The chronology of the events in “The Dead Man at Grandview Point” is simple but informative indeed. Abbey does not want to depart from traditions and begins the essay with demonstrating a certain respect for nature and its possibility to determine a person’s mood. The author pays a certain attention to the descriptions: people’s behavior and their intentions to creep in and out and cope with the routines, changes in weather conditions, and the continuity of the events. To underline the connection between people and nature, Abbey makes use of figurative language such as the word “somnolence” that could be attached to people and nature or “petrified silence” that could be the sign of something good or bad in the air. In my opinion, the ultimate aim of the story is to underline the importance of the connection that exists between nature and people. The author is successful in reaching this goal because he chooses to describe this relation in terms of two crucial extremes that can be controlled by neither nature nor a human. A human life and a human death are the extremes people can never understand.

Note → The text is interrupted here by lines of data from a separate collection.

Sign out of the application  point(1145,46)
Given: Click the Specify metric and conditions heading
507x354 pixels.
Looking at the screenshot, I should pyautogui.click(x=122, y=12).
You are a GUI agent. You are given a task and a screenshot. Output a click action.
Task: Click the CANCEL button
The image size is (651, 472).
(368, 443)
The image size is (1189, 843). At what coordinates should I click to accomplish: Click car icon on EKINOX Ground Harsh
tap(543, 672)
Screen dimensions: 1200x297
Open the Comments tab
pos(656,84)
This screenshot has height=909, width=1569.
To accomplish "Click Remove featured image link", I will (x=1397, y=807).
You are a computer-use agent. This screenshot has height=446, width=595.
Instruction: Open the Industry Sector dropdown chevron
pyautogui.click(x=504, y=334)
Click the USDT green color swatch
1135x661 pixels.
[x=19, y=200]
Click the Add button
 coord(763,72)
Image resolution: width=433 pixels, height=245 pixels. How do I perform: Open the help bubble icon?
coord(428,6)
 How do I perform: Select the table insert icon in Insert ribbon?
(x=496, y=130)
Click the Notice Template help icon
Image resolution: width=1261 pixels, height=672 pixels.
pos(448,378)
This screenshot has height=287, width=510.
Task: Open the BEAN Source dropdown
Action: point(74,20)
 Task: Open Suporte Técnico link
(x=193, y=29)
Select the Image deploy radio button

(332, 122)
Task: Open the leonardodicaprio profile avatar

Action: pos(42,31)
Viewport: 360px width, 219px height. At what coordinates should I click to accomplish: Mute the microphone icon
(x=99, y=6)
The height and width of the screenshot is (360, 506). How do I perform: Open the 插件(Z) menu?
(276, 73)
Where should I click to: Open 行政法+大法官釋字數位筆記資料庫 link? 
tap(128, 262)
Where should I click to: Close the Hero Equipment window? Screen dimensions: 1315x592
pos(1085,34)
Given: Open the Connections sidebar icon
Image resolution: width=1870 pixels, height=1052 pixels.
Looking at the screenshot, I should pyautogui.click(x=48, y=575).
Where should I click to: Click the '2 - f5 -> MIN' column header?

They come to this world and could leave it anytime. It is impossible to predict the way or the conditions under which a person dies. Still, Abbey wants to provide the reader with hope that some decisions could still be made to underline the power of human nature. People, who are in good relations with nature, are free to observe and choose the places they want to die at. The tourist from the Grandview Point was a photographer, who made pictures of the surroundings. He, as no one else, could observe the whims of nature and accept them as they were. According to the author, he died in a good way and under the conditions that describe the relations of a human and nature in a perfect way. The author’s envy to the manner of the photograph’s dying seems to be the best expression of respect for nature and human dependence on it.
Edward Abbey is one of the authors, who could help the reader to accept the real-life facts in the best possible way. His Dead Man at Grandview Point is the story of life and death, the only two things a person or any other living being could never avoid. This chapter is the collection of the ideas about the relations between people and nature. Though these relations are not always perfect, Abbey tries to underline the essence of such relations and the inevitability to escape from them.